I have a couple of related questions for your blog feature where you answer reader questions.
My questions are about what happens after we pass away. What is your understanding of the following:
1) Do we see and meet people who have passed away before us (parents, friends, etc) I am having trouble wrapping my head around this. What about people like great grand parents, etc. I feel like if people are always progressing, maybe some of these people have “progressed” to a different or higher state of being.
2) What about people we might not want to see? What about someone who has had a bad relationship, maybe to an abuser. What about someone who was married more than once, what about both or all of their spouses?
3) What about someone who has had a substance addiction problem and maybe died as a result of that? What is their situation? We do not progress just because of passing on, but the physical part of the addiction is no longer there.
I am interested in your thoughts on these topics.
ooof! Don’t I have the best blog readers? Deeply thinking and caring people. I love it!

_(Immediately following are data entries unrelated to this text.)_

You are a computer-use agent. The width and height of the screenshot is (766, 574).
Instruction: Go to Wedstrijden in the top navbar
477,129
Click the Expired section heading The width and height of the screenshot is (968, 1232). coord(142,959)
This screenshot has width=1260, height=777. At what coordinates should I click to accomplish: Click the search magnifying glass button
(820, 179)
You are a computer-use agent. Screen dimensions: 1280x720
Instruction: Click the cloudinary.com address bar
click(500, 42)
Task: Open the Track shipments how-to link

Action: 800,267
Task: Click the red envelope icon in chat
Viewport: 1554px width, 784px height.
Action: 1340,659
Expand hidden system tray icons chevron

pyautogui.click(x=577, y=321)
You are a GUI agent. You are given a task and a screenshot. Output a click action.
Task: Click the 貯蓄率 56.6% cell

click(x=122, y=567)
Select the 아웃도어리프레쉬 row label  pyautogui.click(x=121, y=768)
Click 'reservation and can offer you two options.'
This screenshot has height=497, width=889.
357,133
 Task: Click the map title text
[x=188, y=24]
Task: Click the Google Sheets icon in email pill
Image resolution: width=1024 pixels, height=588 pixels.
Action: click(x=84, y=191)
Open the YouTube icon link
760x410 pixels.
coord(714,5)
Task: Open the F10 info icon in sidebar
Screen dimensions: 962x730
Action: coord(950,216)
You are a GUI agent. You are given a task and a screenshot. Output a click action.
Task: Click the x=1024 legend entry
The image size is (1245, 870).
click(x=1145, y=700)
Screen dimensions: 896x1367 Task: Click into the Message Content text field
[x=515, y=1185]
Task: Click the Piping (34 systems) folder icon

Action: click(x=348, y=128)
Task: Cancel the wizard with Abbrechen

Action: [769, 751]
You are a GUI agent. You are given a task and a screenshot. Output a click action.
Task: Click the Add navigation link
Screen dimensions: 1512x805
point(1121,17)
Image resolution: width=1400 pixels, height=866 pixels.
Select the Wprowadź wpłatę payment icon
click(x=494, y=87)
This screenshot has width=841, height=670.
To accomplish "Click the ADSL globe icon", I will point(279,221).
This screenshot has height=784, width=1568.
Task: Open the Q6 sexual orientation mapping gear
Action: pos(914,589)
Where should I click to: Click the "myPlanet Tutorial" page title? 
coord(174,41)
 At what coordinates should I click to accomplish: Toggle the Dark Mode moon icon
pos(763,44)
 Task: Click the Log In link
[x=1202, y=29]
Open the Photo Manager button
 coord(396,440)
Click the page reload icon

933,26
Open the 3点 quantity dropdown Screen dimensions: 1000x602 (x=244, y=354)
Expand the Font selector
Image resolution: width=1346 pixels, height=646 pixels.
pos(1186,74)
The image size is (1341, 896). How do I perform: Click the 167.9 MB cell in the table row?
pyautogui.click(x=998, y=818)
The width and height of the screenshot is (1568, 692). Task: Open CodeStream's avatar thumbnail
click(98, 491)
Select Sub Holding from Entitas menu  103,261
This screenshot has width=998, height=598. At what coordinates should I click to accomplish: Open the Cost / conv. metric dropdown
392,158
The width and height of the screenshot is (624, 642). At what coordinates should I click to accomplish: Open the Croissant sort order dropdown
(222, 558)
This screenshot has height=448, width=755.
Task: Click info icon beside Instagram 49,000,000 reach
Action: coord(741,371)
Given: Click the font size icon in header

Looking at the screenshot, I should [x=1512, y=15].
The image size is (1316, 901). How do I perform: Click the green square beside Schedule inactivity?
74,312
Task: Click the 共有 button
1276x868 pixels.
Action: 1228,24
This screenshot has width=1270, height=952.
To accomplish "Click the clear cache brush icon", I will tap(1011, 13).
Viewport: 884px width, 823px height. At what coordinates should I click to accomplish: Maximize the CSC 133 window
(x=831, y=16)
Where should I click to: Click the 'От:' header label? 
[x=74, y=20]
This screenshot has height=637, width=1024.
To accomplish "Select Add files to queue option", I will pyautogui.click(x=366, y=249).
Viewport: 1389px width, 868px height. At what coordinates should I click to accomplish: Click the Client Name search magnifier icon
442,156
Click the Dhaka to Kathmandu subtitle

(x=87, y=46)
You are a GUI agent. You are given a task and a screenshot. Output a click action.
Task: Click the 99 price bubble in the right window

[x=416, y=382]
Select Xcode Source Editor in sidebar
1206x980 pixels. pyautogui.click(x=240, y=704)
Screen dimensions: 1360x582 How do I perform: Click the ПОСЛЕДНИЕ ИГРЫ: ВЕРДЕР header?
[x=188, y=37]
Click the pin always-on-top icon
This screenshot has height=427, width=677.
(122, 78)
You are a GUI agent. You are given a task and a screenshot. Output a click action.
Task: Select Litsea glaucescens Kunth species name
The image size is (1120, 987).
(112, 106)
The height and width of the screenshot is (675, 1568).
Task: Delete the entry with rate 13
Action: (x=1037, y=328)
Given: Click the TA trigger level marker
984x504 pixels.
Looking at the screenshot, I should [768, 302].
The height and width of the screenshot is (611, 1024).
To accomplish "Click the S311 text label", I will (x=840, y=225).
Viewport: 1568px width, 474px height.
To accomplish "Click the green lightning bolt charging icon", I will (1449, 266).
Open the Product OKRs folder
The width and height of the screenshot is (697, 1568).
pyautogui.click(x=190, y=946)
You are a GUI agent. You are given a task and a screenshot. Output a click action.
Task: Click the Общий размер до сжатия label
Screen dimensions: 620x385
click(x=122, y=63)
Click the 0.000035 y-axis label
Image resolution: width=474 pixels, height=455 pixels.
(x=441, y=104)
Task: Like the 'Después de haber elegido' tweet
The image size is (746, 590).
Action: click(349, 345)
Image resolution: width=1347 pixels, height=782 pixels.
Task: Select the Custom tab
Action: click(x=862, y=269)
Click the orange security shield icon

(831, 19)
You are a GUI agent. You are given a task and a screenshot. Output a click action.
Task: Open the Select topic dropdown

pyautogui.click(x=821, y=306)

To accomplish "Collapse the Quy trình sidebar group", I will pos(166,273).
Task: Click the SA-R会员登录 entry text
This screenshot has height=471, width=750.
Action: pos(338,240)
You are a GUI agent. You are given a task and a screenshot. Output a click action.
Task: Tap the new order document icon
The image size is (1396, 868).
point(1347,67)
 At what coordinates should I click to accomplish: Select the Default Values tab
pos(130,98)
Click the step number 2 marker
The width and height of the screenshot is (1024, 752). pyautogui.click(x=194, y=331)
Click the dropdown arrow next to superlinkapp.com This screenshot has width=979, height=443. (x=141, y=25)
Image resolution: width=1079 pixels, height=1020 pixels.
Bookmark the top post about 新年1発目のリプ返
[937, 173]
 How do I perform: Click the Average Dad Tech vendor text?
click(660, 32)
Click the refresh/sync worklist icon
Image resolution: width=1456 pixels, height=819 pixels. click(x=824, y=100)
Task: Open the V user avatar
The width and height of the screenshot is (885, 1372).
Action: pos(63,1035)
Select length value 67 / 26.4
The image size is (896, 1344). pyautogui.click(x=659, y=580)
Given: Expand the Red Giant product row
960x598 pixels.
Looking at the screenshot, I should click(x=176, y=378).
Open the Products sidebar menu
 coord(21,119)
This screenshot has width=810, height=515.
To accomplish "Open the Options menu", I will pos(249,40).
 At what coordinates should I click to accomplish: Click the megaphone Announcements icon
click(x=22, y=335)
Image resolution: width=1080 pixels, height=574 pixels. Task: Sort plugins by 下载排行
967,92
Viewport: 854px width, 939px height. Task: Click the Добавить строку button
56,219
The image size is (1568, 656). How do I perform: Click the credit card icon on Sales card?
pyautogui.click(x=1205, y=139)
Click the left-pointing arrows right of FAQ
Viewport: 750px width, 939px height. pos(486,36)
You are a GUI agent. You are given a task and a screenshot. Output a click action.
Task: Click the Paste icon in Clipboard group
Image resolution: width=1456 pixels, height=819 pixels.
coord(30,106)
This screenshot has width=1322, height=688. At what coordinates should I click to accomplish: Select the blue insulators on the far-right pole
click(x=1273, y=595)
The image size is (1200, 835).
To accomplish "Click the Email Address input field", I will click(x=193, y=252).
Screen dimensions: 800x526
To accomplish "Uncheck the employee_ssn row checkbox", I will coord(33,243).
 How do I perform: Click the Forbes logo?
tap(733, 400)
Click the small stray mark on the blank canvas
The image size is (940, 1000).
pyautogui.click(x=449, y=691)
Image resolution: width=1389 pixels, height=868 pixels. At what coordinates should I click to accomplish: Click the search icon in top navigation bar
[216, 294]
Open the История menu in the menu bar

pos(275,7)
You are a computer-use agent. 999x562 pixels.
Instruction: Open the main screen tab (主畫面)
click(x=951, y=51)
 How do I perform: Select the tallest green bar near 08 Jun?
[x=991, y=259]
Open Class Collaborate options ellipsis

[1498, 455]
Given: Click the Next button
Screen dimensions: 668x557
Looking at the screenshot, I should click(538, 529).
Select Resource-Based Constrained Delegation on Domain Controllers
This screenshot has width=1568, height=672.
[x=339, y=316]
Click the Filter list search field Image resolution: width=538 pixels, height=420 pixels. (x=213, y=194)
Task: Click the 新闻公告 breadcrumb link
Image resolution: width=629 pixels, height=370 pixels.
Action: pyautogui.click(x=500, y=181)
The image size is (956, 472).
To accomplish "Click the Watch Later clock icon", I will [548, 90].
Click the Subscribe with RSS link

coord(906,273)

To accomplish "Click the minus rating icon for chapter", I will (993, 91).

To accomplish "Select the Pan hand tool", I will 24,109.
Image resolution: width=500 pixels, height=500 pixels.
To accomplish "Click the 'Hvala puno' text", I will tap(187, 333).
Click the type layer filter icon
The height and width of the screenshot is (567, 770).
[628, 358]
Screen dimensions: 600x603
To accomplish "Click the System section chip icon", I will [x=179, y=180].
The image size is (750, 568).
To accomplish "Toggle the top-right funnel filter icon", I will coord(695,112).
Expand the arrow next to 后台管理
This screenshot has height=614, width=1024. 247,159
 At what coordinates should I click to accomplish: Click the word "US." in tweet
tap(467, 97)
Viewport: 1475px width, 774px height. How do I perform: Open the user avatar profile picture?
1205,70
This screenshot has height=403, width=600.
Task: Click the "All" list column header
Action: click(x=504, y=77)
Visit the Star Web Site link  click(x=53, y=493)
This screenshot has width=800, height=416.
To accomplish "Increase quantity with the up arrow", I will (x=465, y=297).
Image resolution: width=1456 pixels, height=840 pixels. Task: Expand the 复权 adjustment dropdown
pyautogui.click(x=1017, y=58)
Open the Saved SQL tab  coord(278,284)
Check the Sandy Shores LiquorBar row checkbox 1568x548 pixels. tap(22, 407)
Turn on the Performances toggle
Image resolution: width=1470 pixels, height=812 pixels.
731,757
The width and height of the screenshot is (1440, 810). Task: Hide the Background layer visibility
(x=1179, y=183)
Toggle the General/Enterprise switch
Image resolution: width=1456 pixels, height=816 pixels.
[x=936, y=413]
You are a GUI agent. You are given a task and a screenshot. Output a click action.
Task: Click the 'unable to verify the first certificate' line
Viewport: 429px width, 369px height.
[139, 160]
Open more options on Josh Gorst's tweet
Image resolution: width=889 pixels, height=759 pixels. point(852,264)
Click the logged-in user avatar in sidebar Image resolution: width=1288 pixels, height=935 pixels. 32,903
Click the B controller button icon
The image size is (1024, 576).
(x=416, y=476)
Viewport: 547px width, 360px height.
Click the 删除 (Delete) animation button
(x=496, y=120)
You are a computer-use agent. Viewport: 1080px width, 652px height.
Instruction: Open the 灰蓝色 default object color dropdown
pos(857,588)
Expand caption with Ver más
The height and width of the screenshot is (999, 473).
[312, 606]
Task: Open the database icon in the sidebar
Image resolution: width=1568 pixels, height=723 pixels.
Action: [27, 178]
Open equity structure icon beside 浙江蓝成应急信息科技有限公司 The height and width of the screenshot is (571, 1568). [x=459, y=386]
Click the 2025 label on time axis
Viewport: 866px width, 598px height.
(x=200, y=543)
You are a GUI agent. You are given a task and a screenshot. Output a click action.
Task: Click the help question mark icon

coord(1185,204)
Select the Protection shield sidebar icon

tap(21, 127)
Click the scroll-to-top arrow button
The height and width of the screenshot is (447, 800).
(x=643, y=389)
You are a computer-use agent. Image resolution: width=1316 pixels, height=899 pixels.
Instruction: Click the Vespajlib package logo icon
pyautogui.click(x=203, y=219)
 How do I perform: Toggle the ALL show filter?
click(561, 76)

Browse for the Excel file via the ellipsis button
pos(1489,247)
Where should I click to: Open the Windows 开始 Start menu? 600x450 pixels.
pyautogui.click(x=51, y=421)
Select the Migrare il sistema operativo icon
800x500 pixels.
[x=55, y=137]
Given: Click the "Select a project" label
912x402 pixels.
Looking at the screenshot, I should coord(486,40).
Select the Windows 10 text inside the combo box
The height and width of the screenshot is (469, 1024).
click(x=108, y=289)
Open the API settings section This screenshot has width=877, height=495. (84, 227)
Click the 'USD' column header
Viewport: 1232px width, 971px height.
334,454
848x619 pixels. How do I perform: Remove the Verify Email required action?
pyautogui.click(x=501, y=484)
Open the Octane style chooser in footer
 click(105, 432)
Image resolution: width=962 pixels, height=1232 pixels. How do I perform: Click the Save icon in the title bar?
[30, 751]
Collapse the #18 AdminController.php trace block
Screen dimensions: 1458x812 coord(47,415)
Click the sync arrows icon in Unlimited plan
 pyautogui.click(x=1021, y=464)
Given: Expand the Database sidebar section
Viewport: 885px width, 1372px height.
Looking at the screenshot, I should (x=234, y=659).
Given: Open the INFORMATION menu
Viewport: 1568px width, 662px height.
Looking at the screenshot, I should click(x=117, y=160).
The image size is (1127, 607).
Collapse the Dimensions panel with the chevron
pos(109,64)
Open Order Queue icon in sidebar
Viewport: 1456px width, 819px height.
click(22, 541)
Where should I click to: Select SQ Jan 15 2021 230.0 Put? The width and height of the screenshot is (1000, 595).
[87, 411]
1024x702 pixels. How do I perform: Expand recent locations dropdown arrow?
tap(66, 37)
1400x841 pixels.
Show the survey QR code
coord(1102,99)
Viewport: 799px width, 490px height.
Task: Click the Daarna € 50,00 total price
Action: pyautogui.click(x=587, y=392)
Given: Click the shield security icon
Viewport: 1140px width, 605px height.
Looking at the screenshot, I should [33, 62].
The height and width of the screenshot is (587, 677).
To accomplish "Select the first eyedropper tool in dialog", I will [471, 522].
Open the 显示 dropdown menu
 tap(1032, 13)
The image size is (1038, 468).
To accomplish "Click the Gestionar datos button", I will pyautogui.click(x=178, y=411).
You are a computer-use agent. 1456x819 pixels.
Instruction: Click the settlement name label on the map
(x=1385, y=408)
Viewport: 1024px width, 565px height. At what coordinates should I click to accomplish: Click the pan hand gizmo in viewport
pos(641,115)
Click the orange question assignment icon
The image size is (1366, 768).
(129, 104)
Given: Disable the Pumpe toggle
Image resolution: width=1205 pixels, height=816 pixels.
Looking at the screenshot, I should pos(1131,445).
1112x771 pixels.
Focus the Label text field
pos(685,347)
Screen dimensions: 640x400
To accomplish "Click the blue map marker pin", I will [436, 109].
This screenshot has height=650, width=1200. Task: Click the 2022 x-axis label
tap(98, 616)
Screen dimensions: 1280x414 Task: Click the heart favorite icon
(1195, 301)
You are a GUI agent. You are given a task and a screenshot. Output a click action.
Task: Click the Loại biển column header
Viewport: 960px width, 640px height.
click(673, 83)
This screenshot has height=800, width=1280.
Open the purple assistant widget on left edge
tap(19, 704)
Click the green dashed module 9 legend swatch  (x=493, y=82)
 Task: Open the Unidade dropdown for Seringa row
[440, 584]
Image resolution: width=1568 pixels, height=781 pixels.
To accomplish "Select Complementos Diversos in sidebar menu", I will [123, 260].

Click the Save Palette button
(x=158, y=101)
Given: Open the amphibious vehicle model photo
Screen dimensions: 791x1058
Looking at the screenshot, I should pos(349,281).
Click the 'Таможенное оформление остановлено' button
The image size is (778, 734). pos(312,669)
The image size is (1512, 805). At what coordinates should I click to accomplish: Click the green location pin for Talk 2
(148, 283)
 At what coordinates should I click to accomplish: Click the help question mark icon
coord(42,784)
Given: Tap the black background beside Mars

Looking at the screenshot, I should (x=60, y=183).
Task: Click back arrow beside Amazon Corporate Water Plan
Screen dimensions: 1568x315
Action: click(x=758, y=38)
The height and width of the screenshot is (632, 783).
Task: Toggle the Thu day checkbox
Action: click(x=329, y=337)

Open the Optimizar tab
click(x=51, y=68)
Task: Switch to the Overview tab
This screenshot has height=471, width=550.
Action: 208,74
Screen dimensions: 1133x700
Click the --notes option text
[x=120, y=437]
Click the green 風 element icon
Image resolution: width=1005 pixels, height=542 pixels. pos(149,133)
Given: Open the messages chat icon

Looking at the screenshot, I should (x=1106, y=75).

My first obvious thought is I don’t know any more than you do because I’ve never gone through it.
As a former atheist, I was fairly sure it was all over at the point of death. Since then, when my dad–an atheist –died, I’ve enjoyed thinking that he made some immediate progress after death, just by realizing it wasn’t all over: surprise! So maybe we do “progress just by passing on,” even though progress is not attained by death itself, but rather by a conscious union with God, which could be illumined directly by that translation, especially when continuance is unexpected.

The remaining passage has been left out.